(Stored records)
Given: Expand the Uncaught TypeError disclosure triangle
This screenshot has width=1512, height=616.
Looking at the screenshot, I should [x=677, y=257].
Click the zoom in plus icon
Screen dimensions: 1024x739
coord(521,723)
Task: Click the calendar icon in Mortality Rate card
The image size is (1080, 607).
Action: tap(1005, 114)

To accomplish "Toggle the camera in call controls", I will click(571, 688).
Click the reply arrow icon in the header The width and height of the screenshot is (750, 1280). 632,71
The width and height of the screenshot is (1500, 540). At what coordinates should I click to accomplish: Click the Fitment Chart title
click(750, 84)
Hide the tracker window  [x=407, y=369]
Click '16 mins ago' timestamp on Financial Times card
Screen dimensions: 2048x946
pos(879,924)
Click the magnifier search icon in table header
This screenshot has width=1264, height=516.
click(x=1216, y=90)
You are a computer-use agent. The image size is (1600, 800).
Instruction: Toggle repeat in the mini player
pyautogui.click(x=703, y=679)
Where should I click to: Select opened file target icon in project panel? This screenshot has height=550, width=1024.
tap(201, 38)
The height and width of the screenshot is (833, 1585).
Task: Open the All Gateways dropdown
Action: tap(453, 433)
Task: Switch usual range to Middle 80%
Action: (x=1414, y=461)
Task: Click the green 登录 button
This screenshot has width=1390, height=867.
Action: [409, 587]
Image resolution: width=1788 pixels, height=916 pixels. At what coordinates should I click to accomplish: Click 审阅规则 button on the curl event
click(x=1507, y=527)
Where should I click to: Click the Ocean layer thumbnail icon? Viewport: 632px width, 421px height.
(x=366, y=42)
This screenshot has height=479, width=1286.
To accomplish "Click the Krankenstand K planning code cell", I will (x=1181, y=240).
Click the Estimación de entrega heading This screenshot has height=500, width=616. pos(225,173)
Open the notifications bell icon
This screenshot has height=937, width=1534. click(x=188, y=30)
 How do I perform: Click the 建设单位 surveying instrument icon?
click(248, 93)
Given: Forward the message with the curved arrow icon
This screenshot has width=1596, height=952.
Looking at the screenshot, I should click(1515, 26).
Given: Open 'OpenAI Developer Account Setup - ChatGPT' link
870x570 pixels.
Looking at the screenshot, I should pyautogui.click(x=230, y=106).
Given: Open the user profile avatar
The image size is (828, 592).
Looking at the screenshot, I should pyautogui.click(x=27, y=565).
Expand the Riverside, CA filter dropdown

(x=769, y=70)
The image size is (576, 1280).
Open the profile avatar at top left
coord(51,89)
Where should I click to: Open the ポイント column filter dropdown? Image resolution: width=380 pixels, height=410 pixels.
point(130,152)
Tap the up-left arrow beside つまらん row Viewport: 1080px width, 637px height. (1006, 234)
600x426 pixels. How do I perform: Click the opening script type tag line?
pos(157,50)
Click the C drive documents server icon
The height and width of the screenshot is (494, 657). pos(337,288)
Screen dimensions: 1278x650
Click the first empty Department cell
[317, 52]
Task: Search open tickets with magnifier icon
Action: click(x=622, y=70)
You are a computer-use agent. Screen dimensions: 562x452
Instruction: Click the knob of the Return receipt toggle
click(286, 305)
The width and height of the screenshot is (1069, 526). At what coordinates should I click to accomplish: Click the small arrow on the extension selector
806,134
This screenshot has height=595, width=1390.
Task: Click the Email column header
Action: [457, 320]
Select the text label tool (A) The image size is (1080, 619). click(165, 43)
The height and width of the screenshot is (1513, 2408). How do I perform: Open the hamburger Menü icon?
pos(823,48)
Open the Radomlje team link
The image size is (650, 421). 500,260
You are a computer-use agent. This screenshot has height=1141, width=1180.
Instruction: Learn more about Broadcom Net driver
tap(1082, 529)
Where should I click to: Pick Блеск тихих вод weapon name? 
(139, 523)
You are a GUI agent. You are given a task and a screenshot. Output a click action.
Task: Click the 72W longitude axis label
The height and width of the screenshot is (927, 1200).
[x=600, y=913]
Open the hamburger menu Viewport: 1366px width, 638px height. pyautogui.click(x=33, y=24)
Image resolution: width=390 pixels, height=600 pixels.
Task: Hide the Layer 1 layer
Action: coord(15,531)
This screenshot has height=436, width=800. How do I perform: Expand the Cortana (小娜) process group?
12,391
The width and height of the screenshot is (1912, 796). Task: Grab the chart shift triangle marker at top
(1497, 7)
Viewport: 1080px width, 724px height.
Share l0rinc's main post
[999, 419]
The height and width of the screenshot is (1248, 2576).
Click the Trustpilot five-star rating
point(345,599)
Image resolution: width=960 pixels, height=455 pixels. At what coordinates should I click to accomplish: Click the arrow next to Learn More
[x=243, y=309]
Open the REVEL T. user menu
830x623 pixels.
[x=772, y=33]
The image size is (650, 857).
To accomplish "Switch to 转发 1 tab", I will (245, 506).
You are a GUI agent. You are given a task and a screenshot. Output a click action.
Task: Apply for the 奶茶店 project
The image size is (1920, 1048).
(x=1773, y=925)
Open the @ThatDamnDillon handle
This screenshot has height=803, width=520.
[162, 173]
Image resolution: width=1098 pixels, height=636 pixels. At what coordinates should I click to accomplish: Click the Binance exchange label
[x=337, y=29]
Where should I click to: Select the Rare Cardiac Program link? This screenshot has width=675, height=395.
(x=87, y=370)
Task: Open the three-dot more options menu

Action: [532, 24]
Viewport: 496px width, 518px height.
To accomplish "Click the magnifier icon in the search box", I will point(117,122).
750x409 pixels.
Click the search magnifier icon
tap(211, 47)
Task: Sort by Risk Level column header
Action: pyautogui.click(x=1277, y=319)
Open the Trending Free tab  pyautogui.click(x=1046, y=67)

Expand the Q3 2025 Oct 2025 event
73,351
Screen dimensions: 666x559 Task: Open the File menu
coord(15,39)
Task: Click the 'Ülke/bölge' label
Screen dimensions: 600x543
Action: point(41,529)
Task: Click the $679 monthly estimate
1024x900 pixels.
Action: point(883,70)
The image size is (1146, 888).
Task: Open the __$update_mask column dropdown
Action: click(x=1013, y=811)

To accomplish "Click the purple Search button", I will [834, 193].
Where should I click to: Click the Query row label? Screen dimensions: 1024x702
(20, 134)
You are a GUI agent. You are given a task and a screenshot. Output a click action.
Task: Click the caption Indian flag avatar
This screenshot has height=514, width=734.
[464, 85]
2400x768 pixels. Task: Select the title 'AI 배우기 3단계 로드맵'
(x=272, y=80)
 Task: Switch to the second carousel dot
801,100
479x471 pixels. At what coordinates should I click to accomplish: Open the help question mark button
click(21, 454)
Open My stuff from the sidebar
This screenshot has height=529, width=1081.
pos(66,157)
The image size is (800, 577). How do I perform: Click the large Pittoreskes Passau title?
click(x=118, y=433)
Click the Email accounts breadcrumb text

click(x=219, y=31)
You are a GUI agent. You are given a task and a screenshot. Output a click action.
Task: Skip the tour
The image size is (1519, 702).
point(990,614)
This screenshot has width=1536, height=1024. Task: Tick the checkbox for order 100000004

[EXERCISE INSTRUCTIONS]:
Your answer should consist of the lines from the line with "Click the Estimación" to the line with "You are a computer-use agent. This" above, repeated exactly, both ends included.

[ANSWER SECTION]:
Click the Estimación de entrega heading This screenshot has height=500, width=616. pos(225,173)
Open the notifications bell icon
This screenshot has height=937, width=1534. click(x=188, y=30)
 How do I perform: Click the 建设单位 surveying instrument icon?
click(248, 93)
Given: Forward the message with the curved arrow icon
This screenshot has width=1596, height=952.
Looking at the screenshot, I should click(1515, 26).
Given: Open 'OpenAI Developer Account Setup - ChatGPT' link
870x570 pixels.
Looking at the screenshot, I should pyautogui.click(x=230, y=106).
Given: Open the user profile avatar
The image size is (828, 592).
Looking at the screenshot, I should pyautogui.click(x=27, y=565).
Expand the Riverside, CA filter dropdown

(x=769, y=70)
The image size is (576, 1280).
Open the profile avatar at top left
coord(51,89)
Where should I click to: Open the ポイント column filter dropdown? Image resolution: width=380 pixels, height=410 pixels.
point(130,152)
Tap the up-left arrow beside つまらん row Viewport: 1080px width, 637px height. (1006, 234)
600x426 pixels. How do I perform: Click the opening script type tag line?
pos(157,50)
Click the C drive documents server icon
The height and width of the screenshot is (494, 657). pos(337,288)
Screen dimensions: 1278x650
Click the first empty Department cell
[317, 52]
Task: Search open tickets with magnifier icon
Action: click(x=622, y=70)
You are a computer-use agent. Screen dimensions: 562x452
Instruction: Click the knob of the Return receipt toggle
click(286, 305)
The width and height of the screenshot is (1069, 526). At what coordinates should I click to accomplish: Click the small arrow on the extension selector
806,134
This screenshot has height=595, width=1390.
Task: Click the Email column header
Action: [457, 320]
Select the text label tool (A) The image size is (1080, 619). click(165, 43)
The height and width of the screenshot is (1513, 2408). How do I perform: Open the hamburger Menü icon?
pos(823,48)
Open the Radomlje team link
The image size is (650, 421). 500,260
You are a computer-use agent. This screenshot has height=1141, width=1180.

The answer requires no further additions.